Observation data Epoch J2000 Equinox ICRS
- Constellation: Aries
- Right ascension: 02^{h} 30^{m} 38.41713^{s}
- Declination: +19° 51′ 19.0921″
- Apparent magnitude (V): 6.10 - 6.15

Characteristics
- Evolutionary stage: main sequence
- Spectral type: A9 V
- U−B color index: +0.102
- B−V color index: +0.248
- Variable type: Delta Scuti variable

Astrometry
- Radial velocity (R_{v}): +15.0 km/s
- Proper motion (μ): RA: +79.920 mas/yr Dec.: −34.779 mas/yr
- Parallax (π): 14.0324±0.0822 mas
- Distance: 232 ± 1 ly (71.3 ± 0.4 pc)
- Absolute magnitude (M_{V}): 1.89

Details
- Mass: 1.74 M_{☉}
- Radius: 2.32+0.11 −0.12 R_{☉}
- Luminosity: 15 L_{☉}
- Surface gravity (log g): 3.84 cgs
- Temperature: 7,430 K
- Rotational velocity (v sin i): 186 km/s
- Age: 1.075 Gyr
- Other designations: 26 Ari, UU Arietis, BD+19°365, FK5 2172, HD 15550, HIP 11678, HR 729, SAO 92979

Database references
- SIMBAD: data

= 26 Arietis =

Star in the constellation Aries

26 Arietis is a variable star in the northern constellation of Aries. 26 Arietis is the Flamsteed designation; it also bears the variable star designation UU Arietis. The apparent visual magnitude of this star is 6.14, which, according to the Bortle Dark-Sky Scale, is within the naked eye visibility limit in dark rural skies. The annual parallax shift of 14.03 mas is equivalent to a distance of approximately 232 ly from Earth. The star is receding from the Earth with a heliocentric radial velocity of +15 km/s.

| Requirement A |
Decide whether each statement agrees with the text on 26 Arietis, answering yes or no and quoting the words of the text that decide it: (i) 26 Arietis lies in a southern constellation; (ii) the star is moving away from Earth; (iii) the star's spectral type is A9 V.
| Requirement B |
According to the text on 26 Arietis, what variable star designation does the star also bear?

| The data |

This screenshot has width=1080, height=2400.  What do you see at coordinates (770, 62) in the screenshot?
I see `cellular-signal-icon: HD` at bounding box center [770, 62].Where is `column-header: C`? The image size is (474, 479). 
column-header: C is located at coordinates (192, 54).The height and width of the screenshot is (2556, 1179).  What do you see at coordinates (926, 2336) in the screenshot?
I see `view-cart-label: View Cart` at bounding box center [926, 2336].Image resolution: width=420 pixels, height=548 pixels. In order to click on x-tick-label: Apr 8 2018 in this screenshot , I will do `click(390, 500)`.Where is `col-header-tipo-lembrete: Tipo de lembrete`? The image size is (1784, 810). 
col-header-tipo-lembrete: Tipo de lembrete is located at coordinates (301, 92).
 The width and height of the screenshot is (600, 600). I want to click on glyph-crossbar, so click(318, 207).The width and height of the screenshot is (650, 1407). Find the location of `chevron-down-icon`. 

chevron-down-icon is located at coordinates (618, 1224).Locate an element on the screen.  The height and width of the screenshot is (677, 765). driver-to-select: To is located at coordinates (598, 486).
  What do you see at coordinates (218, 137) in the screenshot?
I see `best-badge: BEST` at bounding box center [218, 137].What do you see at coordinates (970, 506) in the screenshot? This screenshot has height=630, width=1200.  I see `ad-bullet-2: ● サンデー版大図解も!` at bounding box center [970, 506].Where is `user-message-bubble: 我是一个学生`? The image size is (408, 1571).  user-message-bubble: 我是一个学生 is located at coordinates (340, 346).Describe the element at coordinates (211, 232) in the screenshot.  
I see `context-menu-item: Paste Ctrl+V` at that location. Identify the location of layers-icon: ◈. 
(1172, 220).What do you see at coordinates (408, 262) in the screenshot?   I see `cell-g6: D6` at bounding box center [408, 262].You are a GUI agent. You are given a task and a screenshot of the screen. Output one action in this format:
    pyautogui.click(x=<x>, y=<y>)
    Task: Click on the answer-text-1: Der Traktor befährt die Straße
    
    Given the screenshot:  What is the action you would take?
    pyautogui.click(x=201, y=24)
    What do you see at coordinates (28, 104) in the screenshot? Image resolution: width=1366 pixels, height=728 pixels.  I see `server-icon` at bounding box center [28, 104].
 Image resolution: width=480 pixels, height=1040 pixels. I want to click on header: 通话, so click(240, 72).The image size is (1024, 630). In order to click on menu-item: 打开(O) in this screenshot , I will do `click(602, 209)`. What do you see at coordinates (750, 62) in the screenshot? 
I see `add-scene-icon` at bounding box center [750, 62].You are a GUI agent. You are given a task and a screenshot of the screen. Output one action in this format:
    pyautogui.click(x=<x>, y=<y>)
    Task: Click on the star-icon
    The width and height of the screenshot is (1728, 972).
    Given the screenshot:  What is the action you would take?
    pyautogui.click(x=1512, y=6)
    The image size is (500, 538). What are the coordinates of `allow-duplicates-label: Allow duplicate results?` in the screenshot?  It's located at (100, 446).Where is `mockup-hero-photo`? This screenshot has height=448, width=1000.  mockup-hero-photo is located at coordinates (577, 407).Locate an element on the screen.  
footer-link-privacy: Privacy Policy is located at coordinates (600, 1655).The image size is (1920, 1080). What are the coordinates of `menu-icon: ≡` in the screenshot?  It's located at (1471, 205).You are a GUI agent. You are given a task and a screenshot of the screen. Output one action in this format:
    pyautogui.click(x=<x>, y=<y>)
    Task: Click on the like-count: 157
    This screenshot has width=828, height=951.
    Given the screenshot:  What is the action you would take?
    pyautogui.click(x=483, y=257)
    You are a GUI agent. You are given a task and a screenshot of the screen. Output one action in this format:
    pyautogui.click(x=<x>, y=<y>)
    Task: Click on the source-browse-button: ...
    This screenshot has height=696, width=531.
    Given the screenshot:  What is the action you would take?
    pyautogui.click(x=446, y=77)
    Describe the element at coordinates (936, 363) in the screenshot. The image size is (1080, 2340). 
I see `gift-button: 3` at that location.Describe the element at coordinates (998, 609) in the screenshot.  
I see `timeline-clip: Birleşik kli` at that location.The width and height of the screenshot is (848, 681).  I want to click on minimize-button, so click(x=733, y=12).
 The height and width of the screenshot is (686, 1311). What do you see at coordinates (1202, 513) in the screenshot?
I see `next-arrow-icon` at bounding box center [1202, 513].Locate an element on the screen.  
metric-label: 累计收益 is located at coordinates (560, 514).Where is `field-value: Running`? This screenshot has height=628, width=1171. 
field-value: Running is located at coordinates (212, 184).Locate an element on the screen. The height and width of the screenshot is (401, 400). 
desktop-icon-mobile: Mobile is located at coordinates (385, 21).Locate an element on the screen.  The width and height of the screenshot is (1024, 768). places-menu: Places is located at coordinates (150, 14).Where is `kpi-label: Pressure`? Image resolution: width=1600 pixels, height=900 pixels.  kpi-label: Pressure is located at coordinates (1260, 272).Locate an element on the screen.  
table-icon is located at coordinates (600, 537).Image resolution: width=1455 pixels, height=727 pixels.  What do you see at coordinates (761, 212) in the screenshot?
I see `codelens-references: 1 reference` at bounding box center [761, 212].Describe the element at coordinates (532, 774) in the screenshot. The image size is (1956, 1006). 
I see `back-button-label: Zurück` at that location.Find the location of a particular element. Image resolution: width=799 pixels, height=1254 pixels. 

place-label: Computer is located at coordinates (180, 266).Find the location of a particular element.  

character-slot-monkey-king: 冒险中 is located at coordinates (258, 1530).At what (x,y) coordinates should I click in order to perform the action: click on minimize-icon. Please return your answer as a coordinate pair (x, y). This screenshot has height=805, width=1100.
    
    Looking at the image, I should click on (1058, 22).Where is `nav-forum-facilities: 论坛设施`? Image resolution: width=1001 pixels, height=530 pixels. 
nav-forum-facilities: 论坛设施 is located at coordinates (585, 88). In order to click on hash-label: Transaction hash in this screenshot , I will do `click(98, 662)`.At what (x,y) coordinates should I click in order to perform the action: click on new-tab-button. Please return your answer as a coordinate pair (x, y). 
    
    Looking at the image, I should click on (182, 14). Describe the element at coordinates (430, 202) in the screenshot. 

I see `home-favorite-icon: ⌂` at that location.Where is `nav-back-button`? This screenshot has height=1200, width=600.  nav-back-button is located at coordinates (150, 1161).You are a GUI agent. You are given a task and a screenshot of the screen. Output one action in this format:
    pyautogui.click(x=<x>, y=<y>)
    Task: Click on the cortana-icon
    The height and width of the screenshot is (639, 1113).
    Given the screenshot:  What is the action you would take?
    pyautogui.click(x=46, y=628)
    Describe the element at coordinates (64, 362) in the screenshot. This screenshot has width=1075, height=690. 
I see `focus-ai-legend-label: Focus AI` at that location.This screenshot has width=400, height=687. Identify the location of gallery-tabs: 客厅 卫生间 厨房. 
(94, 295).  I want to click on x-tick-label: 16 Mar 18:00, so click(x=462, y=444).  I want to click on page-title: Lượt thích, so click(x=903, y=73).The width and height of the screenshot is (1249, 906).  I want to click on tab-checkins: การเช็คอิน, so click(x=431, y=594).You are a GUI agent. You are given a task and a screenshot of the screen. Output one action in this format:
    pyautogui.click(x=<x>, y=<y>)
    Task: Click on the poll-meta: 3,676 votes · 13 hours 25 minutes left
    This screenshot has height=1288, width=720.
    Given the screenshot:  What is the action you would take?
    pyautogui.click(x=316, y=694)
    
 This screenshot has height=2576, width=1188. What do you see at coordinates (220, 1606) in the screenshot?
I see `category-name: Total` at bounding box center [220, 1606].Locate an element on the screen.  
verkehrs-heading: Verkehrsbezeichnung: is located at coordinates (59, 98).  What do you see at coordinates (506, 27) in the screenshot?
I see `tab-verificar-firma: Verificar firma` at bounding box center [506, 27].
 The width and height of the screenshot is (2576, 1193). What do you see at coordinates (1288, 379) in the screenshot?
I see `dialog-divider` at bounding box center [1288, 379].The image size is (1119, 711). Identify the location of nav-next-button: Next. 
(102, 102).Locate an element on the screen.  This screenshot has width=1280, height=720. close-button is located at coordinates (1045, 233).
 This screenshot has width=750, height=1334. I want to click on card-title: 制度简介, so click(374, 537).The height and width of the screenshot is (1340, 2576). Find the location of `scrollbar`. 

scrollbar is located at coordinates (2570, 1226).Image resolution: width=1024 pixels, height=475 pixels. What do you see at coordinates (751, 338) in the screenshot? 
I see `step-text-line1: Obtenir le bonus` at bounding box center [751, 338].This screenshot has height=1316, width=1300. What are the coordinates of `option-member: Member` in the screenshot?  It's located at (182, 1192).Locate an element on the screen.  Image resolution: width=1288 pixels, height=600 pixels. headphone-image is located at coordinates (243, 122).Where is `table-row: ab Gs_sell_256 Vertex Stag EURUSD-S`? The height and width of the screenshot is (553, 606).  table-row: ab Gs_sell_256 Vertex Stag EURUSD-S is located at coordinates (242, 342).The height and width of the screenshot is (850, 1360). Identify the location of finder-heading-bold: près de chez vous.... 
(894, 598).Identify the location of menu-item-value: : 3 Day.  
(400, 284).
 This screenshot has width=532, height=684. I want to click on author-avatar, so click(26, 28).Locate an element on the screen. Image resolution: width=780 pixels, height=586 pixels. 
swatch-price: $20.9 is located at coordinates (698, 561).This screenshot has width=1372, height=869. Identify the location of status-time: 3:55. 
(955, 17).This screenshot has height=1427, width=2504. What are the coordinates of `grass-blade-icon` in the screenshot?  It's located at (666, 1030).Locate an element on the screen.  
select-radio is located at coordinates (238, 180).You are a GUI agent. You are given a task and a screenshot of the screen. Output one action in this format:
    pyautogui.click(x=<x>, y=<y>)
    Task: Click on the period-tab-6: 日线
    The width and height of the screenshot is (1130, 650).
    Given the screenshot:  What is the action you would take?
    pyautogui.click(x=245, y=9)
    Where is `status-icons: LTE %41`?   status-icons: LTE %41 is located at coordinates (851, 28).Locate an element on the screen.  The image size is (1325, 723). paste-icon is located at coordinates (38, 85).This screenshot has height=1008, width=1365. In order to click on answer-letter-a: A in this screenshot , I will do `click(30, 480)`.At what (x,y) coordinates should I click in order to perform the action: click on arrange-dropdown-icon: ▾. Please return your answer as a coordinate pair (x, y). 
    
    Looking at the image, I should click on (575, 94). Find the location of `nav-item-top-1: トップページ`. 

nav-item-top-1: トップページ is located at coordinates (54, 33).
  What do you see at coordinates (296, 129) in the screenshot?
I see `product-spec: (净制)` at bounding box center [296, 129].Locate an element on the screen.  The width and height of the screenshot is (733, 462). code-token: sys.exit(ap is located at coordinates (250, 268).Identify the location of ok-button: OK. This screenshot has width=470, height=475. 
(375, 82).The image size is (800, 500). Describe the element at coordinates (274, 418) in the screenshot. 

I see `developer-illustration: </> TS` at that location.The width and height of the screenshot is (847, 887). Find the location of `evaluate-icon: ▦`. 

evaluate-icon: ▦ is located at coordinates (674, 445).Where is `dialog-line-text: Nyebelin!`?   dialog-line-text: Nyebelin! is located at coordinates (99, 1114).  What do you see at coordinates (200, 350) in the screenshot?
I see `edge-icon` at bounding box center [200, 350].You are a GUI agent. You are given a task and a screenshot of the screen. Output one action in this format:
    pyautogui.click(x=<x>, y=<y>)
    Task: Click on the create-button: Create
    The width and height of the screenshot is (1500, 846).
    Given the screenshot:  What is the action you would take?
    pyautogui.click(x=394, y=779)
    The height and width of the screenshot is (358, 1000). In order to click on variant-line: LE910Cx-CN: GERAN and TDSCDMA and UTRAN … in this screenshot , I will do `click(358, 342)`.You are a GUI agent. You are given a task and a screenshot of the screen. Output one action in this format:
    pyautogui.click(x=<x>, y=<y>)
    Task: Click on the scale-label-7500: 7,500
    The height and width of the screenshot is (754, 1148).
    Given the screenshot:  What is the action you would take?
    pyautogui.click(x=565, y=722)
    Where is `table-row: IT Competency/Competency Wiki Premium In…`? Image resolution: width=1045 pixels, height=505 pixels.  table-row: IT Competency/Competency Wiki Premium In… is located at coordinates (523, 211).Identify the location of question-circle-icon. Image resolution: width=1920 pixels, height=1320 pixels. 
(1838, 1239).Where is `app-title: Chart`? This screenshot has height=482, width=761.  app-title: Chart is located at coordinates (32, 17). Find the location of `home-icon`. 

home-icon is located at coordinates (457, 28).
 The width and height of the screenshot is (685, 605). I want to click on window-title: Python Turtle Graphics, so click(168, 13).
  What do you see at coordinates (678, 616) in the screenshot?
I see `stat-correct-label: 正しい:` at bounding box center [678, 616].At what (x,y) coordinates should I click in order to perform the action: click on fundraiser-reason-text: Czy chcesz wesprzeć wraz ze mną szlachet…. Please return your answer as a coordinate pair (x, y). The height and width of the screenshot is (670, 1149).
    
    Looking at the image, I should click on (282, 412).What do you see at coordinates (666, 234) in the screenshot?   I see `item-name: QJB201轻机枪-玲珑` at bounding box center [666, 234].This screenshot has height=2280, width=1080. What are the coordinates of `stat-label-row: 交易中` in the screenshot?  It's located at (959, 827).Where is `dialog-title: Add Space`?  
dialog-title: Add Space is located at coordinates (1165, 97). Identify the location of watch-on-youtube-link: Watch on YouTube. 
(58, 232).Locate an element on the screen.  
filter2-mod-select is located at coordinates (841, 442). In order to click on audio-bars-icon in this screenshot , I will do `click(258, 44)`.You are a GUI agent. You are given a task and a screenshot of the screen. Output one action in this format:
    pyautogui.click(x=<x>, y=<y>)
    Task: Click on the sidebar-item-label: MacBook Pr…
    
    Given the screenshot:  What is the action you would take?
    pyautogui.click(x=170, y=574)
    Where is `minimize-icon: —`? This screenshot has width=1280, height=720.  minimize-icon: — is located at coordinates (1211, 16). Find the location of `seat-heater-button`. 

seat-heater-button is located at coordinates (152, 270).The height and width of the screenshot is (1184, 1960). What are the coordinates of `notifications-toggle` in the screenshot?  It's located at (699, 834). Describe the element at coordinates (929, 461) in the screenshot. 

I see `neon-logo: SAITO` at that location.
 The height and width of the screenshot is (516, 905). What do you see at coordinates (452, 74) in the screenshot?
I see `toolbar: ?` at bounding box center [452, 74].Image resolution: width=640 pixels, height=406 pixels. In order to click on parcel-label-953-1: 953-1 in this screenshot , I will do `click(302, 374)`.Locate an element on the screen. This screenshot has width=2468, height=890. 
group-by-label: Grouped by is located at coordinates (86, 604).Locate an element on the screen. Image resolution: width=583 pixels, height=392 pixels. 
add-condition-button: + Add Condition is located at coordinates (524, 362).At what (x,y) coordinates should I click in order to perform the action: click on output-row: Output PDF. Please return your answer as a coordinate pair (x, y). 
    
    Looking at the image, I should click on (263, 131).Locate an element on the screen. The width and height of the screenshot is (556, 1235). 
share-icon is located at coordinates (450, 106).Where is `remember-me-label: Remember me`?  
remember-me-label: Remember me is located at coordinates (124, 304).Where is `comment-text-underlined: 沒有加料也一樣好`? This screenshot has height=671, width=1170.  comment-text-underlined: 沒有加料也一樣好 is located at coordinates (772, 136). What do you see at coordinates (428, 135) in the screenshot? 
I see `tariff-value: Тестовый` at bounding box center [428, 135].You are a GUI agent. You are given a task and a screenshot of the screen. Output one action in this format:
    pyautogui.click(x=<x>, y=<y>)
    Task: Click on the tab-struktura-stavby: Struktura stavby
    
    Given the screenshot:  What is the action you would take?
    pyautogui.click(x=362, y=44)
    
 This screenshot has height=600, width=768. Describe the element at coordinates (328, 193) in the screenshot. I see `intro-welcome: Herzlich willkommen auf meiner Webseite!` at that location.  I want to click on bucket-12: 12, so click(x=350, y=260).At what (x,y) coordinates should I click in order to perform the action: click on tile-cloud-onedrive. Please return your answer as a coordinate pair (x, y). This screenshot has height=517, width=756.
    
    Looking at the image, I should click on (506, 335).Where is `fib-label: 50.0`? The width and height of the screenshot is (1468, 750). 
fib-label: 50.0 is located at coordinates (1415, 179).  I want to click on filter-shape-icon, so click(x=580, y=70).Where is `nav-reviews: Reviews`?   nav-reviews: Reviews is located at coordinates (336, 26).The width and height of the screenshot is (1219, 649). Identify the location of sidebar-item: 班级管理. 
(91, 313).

| Expected answer A |
(i) No: "26 Arietis is a variable star in the northern constellation of Aries."
(ii) Yes: "The star is receding from the Earth with a heliocentric radial velocity of +15 km/s."
(iii) Yes: "Spectral type: A9 V"

| Expected answer B |
UU Arietis.